- **TASK REQUIREMENTS**
Find and copy every line in the records that includes the string "computer".

*** SOURCE DATA ***

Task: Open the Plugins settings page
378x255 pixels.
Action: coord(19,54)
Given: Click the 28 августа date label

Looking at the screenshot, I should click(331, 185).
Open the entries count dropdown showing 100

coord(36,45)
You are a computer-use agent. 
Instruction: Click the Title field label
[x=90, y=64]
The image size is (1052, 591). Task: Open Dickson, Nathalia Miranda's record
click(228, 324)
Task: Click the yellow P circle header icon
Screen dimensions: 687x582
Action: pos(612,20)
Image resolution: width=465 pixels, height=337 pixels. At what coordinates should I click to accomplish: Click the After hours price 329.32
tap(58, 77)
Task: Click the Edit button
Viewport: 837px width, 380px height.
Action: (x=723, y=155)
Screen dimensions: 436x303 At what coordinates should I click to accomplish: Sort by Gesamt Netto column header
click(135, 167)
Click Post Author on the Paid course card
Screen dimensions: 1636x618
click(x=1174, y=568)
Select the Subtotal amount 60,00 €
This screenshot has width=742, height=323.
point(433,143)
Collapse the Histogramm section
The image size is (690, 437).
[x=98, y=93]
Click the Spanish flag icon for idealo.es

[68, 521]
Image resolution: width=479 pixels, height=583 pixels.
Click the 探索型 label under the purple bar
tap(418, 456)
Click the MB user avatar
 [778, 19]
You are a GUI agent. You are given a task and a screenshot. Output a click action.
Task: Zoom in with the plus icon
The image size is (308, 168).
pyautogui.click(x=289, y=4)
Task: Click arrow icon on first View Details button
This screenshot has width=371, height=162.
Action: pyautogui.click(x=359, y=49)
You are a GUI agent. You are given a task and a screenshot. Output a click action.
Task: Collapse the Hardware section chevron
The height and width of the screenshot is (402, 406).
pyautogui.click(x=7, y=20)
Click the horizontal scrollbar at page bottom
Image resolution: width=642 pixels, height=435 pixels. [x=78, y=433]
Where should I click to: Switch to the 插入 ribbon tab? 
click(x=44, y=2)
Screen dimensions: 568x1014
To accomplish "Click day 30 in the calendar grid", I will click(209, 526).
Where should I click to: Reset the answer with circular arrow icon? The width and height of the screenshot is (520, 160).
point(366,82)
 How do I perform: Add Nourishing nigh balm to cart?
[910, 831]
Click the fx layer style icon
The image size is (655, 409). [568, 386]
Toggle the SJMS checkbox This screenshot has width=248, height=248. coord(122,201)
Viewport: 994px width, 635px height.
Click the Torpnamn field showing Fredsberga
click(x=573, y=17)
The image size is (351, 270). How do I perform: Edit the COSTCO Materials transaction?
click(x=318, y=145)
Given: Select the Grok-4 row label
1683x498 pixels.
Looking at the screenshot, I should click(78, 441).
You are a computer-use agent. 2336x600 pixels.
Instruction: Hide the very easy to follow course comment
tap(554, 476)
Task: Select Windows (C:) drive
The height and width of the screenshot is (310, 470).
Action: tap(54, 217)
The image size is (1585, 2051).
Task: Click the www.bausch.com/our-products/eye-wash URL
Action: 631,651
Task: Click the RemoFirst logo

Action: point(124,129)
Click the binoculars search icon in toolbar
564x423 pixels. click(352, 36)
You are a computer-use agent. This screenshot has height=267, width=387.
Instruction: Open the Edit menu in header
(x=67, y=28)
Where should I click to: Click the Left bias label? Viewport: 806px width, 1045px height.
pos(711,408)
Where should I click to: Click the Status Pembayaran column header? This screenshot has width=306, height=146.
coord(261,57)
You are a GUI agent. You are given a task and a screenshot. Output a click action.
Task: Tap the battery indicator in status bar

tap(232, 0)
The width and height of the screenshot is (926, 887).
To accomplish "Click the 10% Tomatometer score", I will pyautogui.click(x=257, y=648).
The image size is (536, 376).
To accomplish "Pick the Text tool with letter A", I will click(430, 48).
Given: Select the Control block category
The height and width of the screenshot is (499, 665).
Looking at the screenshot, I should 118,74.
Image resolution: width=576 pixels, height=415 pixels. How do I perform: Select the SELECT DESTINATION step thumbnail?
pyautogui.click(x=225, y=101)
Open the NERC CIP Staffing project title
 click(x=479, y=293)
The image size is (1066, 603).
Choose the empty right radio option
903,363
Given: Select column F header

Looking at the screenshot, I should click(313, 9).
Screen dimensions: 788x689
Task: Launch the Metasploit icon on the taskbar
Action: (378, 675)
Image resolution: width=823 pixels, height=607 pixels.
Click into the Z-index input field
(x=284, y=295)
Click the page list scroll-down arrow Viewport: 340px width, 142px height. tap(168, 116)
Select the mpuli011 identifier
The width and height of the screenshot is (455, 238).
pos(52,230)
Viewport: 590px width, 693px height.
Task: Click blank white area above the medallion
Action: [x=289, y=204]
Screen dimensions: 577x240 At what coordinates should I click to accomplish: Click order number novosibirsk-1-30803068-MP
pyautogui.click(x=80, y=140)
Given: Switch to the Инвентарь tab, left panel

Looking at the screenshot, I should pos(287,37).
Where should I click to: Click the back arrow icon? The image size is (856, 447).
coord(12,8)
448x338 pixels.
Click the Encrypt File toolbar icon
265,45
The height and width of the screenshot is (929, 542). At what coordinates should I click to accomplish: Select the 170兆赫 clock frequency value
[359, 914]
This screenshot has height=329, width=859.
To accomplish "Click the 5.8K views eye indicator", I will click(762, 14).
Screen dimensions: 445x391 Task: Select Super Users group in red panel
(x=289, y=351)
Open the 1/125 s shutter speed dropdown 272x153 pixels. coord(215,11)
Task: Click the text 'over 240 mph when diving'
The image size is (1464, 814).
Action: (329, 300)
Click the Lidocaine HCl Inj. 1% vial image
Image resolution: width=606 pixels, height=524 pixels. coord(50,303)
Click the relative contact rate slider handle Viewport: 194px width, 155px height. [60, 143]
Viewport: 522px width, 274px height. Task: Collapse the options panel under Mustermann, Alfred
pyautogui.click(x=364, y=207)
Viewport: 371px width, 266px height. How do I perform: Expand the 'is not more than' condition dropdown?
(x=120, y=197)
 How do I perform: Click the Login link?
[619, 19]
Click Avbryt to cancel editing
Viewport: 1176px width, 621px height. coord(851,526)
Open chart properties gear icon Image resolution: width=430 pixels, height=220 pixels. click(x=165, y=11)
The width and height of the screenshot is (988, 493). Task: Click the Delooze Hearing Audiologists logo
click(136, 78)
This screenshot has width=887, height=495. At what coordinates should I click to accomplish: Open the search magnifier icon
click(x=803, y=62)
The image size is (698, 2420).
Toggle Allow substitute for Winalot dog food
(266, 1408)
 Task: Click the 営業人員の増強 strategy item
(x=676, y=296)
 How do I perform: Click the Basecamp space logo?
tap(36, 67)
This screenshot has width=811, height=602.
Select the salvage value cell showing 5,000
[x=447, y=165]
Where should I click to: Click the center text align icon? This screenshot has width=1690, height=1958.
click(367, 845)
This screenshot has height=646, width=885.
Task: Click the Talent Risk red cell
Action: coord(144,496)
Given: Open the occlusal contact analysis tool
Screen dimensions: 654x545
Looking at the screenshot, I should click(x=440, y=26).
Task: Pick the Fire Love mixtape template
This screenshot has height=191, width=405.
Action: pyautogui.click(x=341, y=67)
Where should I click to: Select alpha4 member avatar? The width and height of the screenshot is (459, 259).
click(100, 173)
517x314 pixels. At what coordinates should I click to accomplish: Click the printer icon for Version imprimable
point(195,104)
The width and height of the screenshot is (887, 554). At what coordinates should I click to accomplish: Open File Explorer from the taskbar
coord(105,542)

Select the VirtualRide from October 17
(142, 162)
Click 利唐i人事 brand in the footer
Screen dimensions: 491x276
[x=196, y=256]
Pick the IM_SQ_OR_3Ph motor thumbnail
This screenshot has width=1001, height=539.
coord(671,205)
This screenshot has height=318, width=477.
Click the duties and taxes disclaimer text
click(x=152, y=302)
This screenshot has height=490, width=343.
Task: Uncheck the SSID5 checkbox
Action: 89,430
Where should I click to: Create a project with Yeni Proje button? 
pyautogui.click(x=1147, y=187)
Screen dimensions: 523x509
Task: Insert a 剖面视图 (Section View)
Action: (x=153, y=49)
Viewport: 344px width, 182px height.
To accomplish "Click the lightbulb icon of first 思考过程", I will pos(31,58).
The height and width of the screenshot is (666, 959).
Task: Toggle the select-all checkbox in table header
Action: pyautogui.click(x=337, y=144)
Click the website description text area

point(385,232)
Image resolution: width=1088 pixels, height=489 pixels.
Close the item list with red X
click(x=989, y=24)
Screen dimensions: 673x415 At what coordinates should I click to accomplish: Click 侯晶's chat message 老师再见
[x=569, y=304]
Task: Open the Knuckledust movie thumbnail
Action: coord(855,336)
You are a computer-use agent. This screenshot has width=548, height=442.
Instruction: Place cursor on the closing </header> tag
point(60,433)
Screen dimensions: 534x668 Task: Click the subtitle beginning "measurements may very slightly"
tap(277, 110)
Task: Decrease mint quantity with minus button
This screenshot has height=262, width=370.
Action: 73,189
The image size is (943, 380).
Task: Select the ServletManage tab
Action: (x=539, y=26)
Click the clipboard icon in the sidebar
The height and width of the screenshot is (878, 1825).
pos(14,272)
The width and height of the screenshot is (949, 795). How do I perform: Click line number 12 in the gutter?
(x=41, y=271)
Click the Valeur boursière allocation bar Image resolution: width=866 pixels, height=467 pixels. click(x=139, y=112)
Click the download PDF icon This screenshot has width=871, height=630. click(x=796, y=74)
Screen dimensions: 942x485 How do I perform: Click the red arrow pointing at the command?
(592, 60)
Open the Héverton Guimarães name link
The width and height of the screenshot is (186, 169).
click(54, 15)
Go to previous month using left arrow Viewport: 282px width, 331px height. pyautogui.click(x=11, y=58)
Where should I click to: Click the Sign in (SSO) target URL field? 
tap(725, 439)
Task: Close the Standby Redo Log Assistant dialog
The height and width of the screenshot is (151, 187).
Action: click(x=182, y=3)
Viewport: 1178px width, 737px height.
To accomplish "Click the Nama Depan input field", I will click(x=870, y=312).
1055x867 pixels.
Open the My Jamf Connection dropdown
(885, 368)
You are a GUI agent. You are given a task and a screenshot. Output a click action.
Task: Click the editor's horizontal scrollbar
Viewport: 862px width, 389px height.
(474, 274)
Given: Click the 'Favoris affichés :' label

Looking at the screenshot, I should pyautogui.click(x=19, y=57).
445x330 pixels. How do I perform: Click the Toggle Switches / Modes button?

*** End of SOURCE DATA ***

- **ANSWER BOX**
You are a computer-use agent. 
You are a computer-use agent. 2336x600 pixels.
You are a computer-use agent. This screenshot has height=267, width=387.
You are a computer-use agent. This screenshot has width=548, height=442.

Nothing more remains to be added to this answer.